The 41-acre tract has been used as a park site for more than 30 years, LCRA Park Program Coordinator John Gillen said.
A park host site is an RV space with electricity, water and wastewater that is dedicated to a couple whose job includes picking up trash in the park, cleaning the restrooms and ensuring site security in exchange for living on the park site, Gillen said. Currently, some LCRA parks enlist park hosts, he said.
Gillen said the goal of the project was not to bring more people into the park but to sustain the day population the area currently attracts.
“We hope these improvements will help better manage the park,” he said.
The project would replace the site’s three portable toilets with flush models, Gillen said.
In the Lake Travis area, LCRA maintains nine properties including the Low Water Crossing Park, he said.
“We have a vision to tie them together through roads, hike and bike trails, and waterways,” Gillen said.
Although LCRA Parks Superintendent Susie Baxter-Harwell said the agency had no immediate plans to charge a fee to the admission-free park, LCRA may in the future consider charging admission to supplement its operating costs. She said the agency’s parks are required to generate 50 percent of the funds needed for maintenance.

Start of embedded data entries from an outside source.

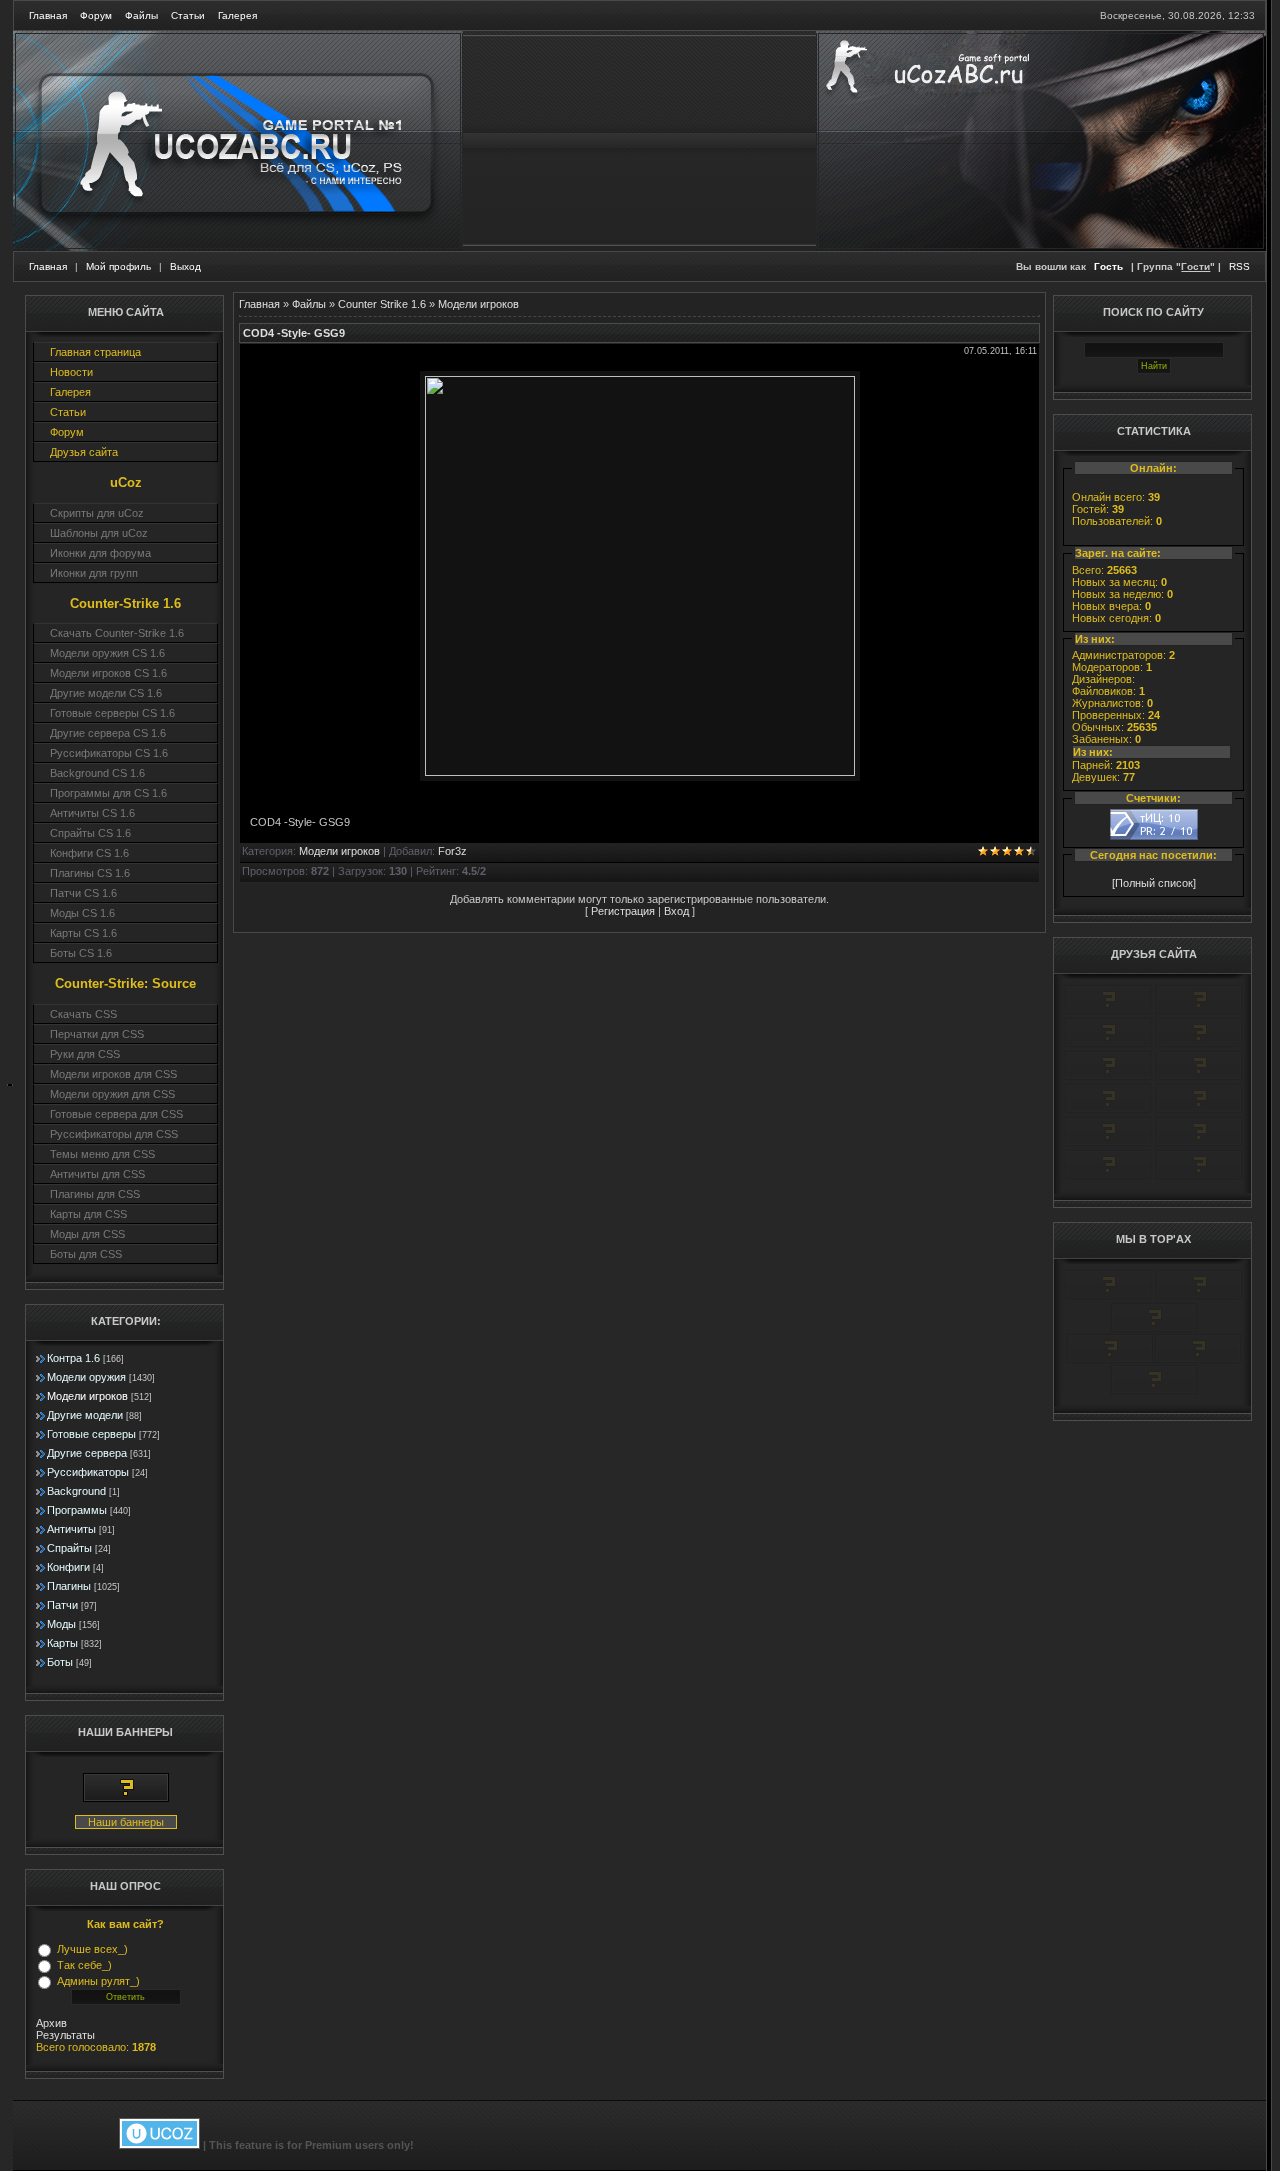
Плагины (69, 1586)
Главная (48, 15)
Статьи (188, 15)
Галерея (237, 15)
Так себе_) (84, 1965)
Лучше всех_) (92, 1949)
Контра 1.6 (73, 1358)
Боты (60, 1662)
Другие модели (85, 1415)
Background (76, 1491)
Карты (62, 1643)
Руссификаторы (88, 1472)
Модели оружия (86, 1377)
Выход (185, 266)
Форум (96, 15)
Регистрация (623, 911)
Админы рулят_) (98, 1981)
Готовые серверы (91, 1434)
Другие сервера (87, 1453)
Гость (1108, 266)
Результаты (65, 2035)
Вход (676, 911)
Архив (51, 2023)
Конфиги (68, 1567)
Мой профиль (118, 266)
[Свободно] (1108, 1044)
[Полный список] (1154, 883)
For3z (452, 851)
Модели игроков (87, 1396)
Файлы (141, 15)
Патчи (62, 1605)
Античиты (71, 1529)
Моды (61, 1624)
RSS (1239, 266)
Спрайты (69, 1548)
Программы (77, 1510)
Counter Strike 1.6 (382, 304)
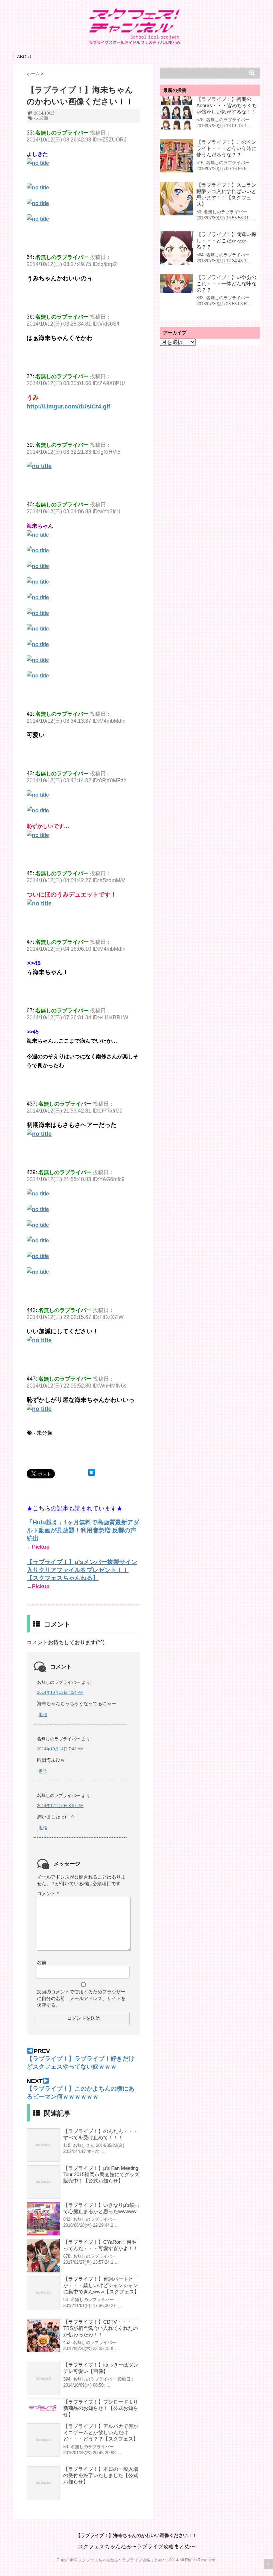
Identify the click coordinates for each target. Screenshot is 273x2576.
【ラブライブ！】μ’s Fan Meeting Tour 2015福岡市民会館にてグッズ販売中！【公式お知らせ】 (101, 2174)
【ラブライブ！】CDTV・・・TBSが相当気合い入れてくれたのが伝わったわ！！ (100, 2328)
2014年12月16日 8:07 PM (60, 1805)
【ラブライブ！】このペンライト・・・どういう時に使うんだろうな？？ (226, 148)
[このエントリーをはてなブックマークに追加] (91, 1472)
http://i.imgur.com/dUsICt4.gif (68, 406)
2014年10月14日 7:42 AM (60, 1749)
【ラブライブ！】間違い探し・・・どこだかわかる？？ (226, 240)
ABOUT (24, 56)
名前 (41, 1962)
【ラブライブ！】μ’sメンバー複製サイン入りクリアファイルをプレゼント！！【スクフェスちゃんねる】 (82, 1570)
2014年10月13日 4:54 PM (60, 1692)
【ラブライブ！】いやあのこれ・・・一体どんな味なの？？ (226, 283)
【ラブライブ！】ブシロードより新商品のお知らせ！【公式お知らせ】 (100, 2408)
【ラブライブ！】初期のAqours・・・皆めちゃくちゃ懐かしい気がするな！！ (226, 105)
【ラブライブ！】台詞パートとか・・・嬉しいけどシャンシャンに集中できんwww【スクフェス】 (101, 2285)
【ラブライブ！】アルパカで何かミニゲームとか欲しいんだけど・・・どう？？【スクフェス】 (100, 2432)
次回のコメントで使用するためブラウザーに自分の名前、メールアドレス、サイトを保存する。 (81, 1998)
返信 (43, 1714)
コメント (48, 1893)
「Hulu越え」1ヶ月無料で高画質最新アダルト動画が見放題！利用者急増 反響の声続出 (83, 1530)
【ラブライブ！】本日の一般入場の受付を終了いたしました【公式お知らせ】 (100, 2475)
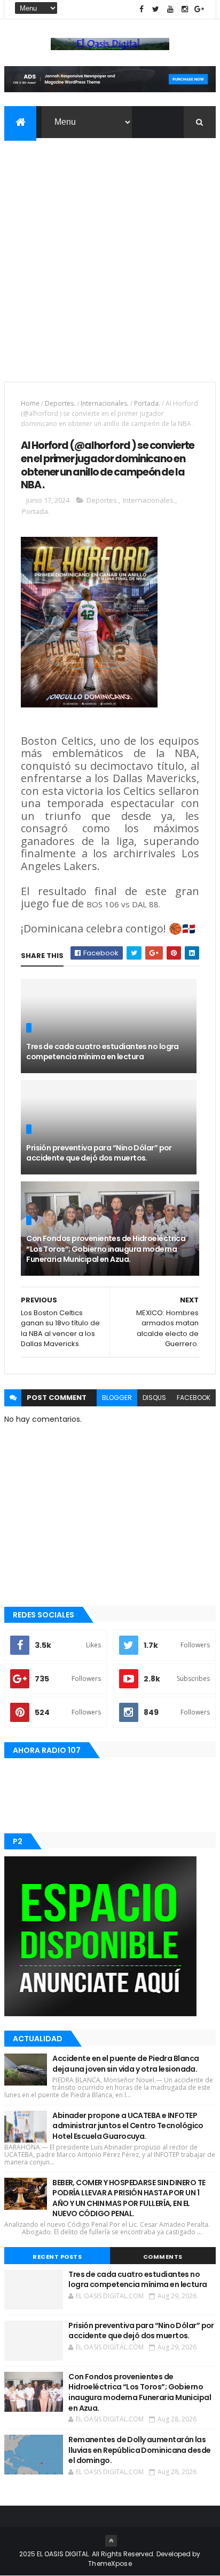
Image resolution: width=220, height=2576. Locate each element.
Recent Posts (57, 2256)
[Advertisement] (110, 253)
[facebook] (141, 9)
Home (30, 403)
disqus (154, 1397)
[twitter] (156, 9)
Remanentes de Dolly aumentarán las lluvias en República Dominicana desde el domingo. (139, 2450)
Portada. (147, 403)
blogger (117, 1397)
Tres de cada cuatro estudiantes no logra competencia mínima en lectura (102, 1051)
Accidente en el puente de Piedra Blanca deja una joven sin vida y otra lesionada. (125, 2063)
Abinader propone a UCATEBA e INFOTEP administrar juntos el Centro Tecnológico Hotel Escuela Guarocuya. (127, 2126)
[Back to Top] (111, 2541)
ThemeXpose (110, 2563)
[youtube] (170, 9)
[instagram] (185, 9)
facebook (193, 1397)
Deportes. (60, 403)
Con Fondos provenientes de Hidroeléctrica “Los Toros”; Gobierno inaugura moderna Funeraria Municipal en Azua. (105, 1249)
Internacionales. (105, 403)
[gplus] (199, 9)
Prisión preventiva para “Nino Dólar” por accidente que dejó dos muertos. (99, 1153)
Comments (163, 2256)
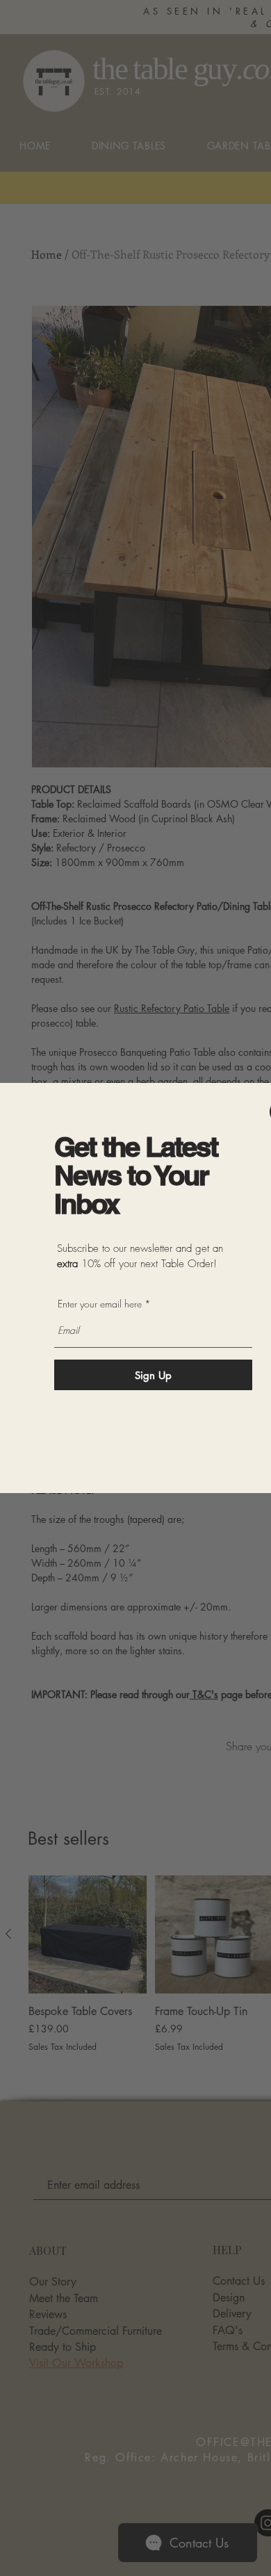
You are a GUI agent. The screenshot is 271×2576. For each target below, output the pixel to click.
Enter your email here (100, 1304)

Architect Steve Knoll presented two options for the project as well as what future designs may entail for anticipated projects on portions of the tract that have not received funding. The future projects may include a camp store, kayak rental center, concession stand, linear promenade with a picnic area along the water and a fishing pier, he said.
Some park users fish off the bridge in the park, an activity that is not allowed by the city of Austin, which owns the bridge, Baxter-Harwell said.
Additionally, a learning or staging area that would house kayak classes and a separate pavilion for community events are possible future projects, Knoll said.
“We’re making [the park] better, more efficient and able to be maintained,” he said.
Out of the roughly 50 people attending the presentation, 45 said they were against the proposal. A majority of the opponents were from the neighborhoods adjoining the park—Hidden Valley and Montview Harbor. Hidden Valley dead-ends at Fritz Hughes Park and Montview Harbor is adjacent to Steiner Ranch.
The residents cited concerns over a possible increase in crime and trash from additional park visitors, traffic issues, added fire potential, environmental issues and homeland security because Mansfield Dam may be a target in a terror attack.
“People come into our neighborhood after checking out the park,” Montview resident Phil Han said.
He said he has already encountered visitors trespassing into his backyard from the creek and was concerned that the increase in park patrons would only exacerbate the problem.
“The park hosts [are] our eyes and ears in the park,” Gillen said. “They will alert Travis County and the game wardens.”
Baxter-Harwell said boundary fencing can be constructed along the park area. She also said LCRA envisioned the park for day use only and is not planning on allowing overnight camping at this time.
“We’re talking about a very environmentally sensitive area,” Han said. “And we’re talking about inviting people into the area.”